Deine Anweisungen
Schreibe alle folgenden Einträge Zeile für Zeile unverändert ab.

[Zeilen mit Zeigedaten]
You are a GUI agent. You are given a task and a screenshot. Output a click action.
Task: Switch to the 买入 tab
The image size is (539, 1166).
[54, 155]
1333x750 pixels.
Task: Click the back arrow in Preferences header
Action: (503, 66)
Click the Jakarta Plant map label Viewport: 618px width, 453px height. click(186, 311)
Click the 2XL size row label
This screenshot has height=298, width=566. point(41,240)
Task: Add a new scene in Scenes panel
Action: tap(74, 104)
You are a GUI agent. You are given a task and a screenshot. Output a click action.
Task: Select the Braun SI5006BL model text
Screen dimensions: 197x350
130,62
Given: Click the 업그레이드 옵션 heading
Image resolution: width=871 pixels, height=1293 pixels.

Ausgabe
You are a GUI agent. You are given a task and a screenshot. Output a click action.
Task: Switch to the 买入 tab
The image size is (539, 1166).
[54, 155]
1333x750 pixels.
Task: Click the back arrow in Preferences header
Action: (503, 66)
Click the Jakarta Plant map label Viewport: 618px width, 453px height. click(186, 311)
Click the 2XL size row label
This screenshot has height=298, width=566. point(41,240)
Task: Add a new scene in Scenes panel
Action: tap(74, 104)
You are a GUI agent. You are given a task and a screenshot. Output a click action.
Task: Select the Braun SI5006BL model text
Screen dimensions: 197x350
130,62
Given: Click the 업그레이드 옵션 heading
Image resolution: width=871 pixels, height=1293 pixels.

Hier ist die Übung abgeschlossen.